In pictures: The plight of the fishermen
Photographer Joanne Coates has for three years been recording the lives of those working in the fishing industry in Scotland, capturing the salt-drenched men who spend time at sea.
For Coates, raised in a rural area of northern England, these photographs are a continuation of childhood trips to the sea.
Every Sunday she was taken with her brother to Scarborough, Whitby and Bridlington, giving her a glimpse of her future subjects.
"Rubber boots here, nets there, catching snippets of seafarers' conversations," says Coates.
"The frayed jumpers, the big smiles. I can't explain the connection, but it was there."

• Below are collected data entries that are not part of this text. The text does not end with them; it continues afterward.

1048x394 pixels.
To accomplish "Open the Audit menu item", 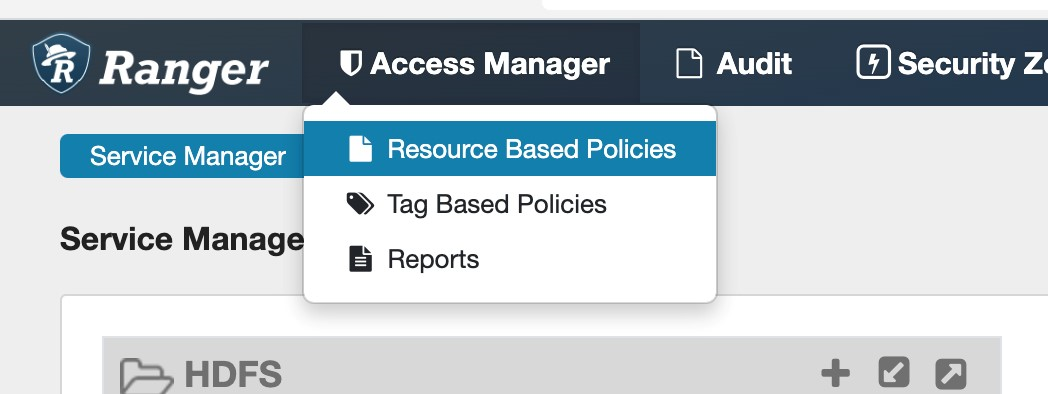I will [x=735, y=64].
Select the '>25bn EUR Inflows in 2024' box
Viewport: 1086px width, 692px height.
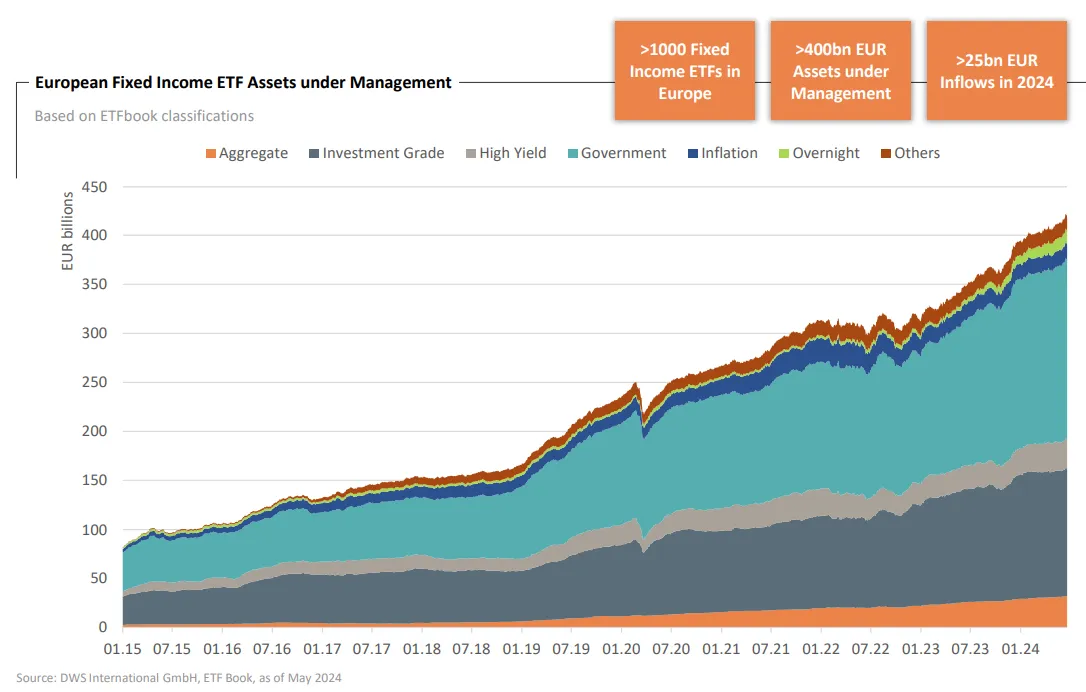[x=996, y=71]
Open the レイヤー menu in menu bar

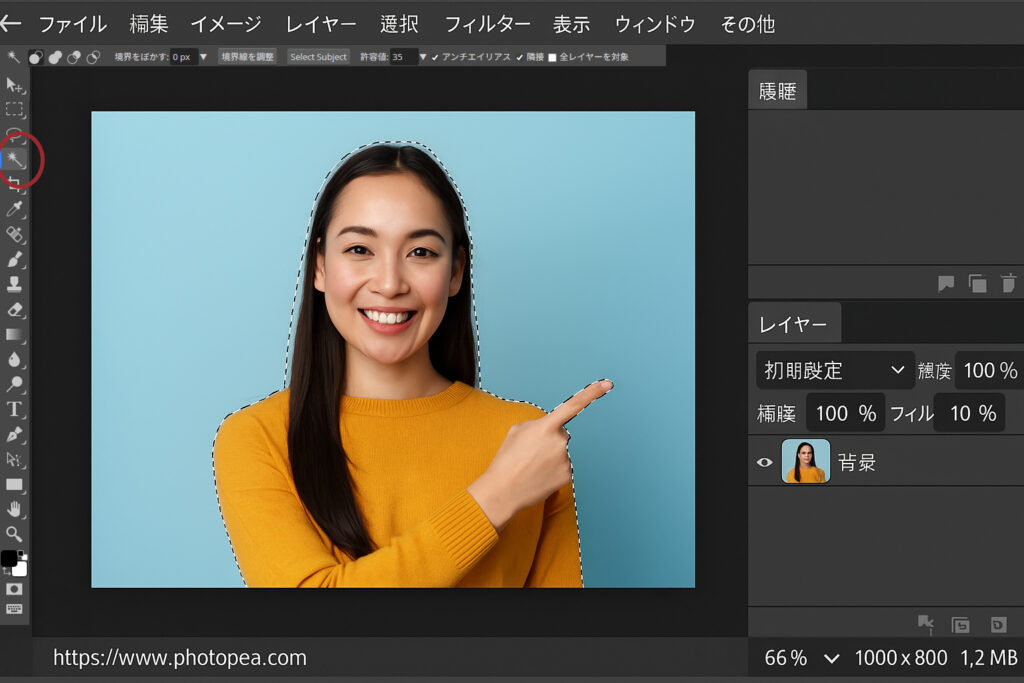click(320, 24)
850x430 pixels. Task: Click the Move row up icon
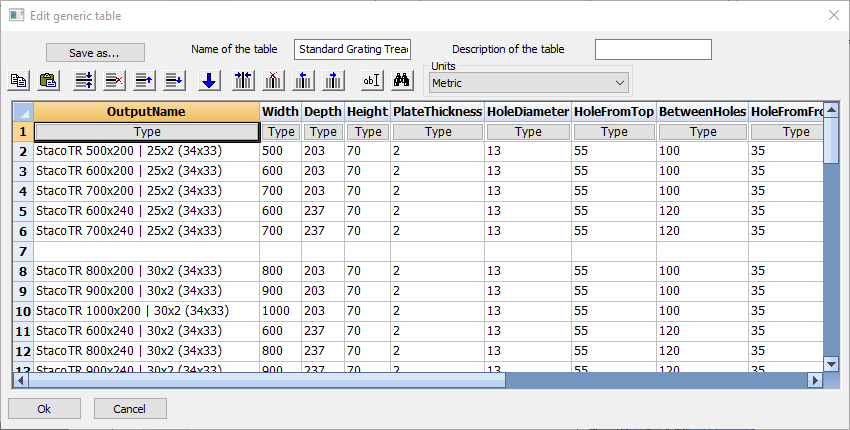coord(144,81)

These pictures show a world of hard labour and long days, grubby overalls and grey skies.
It is a treacherous business.
More lives were lost at sea in the first six months of 2016 than in the whole of the previous year.

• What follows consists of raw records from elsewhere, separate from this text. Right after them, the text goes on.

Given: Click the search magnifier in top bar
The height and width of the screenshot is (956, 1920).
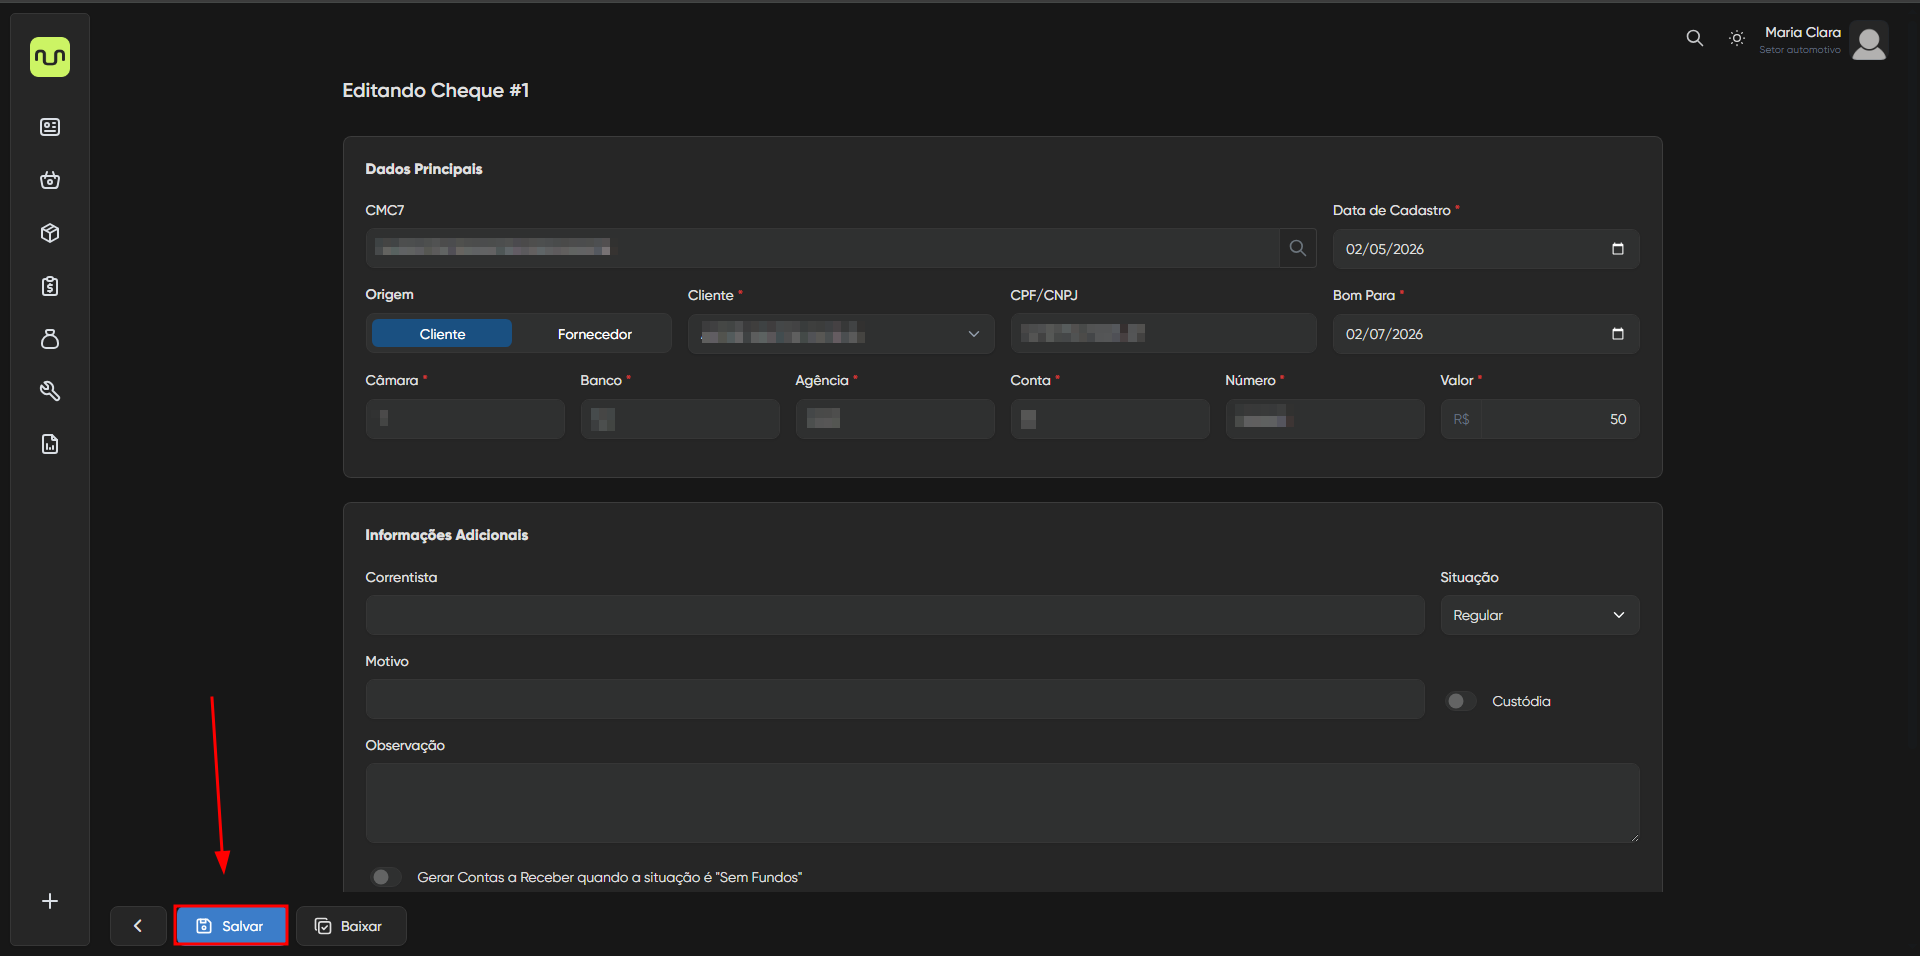Looking at the screenshot, I should tap(1694, 38).
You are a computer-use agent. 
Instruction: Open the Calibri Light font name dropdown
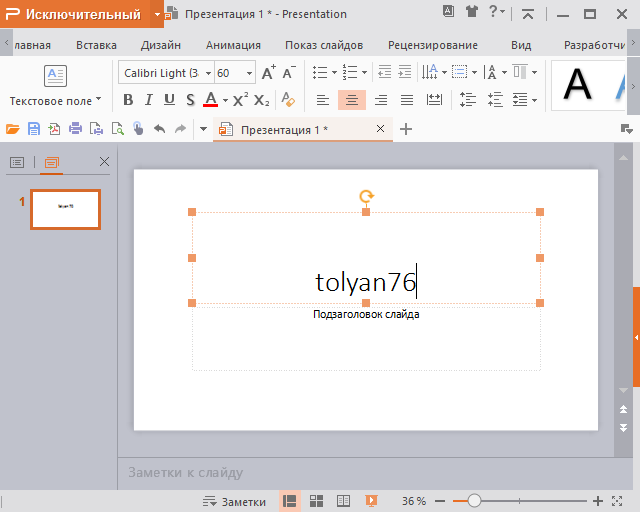pos(207,73)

The Fishermen's Mission charity claims that an average of 15 fishermen a year are killed or seriously injured each year.
In Orkney, where Coates took these images, fishing is a way of life for many of the men.

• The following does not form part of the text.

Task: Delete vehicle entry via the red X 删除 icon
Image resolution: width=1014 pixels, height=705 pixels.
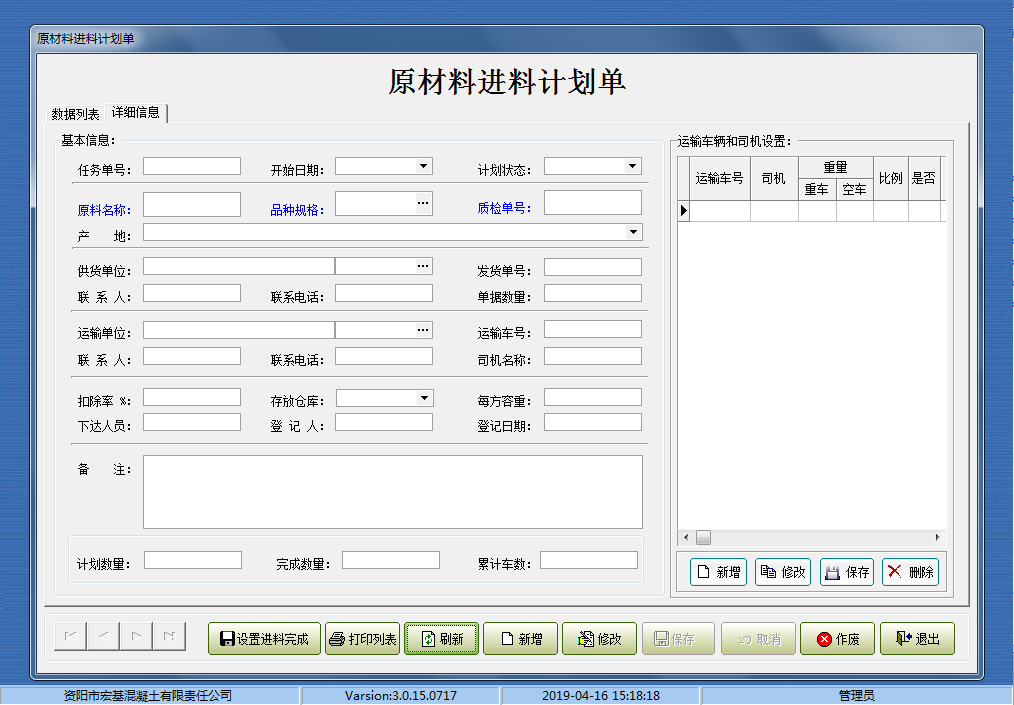Action: point(896,572)
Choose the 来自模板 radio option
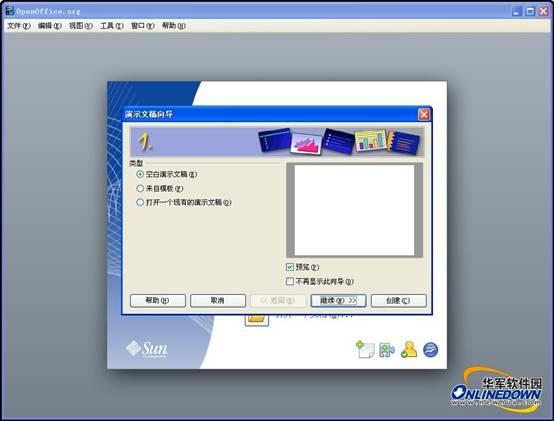 click(140, 188)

She captures the inshore fishermen of the Orkney Fishermen's Society, a cooperative established in 1953. with brown crab and lobster as its main catch.
This association works closely with researchers to maintain a sustainable fishing ground, with the area also being home to Europe's largest lobster hatchery, which releases over 100,000 lobsters annually.
Coates' atmospheric photographs trace the everyday lives of these men, as they navigate their way through an uncertain future.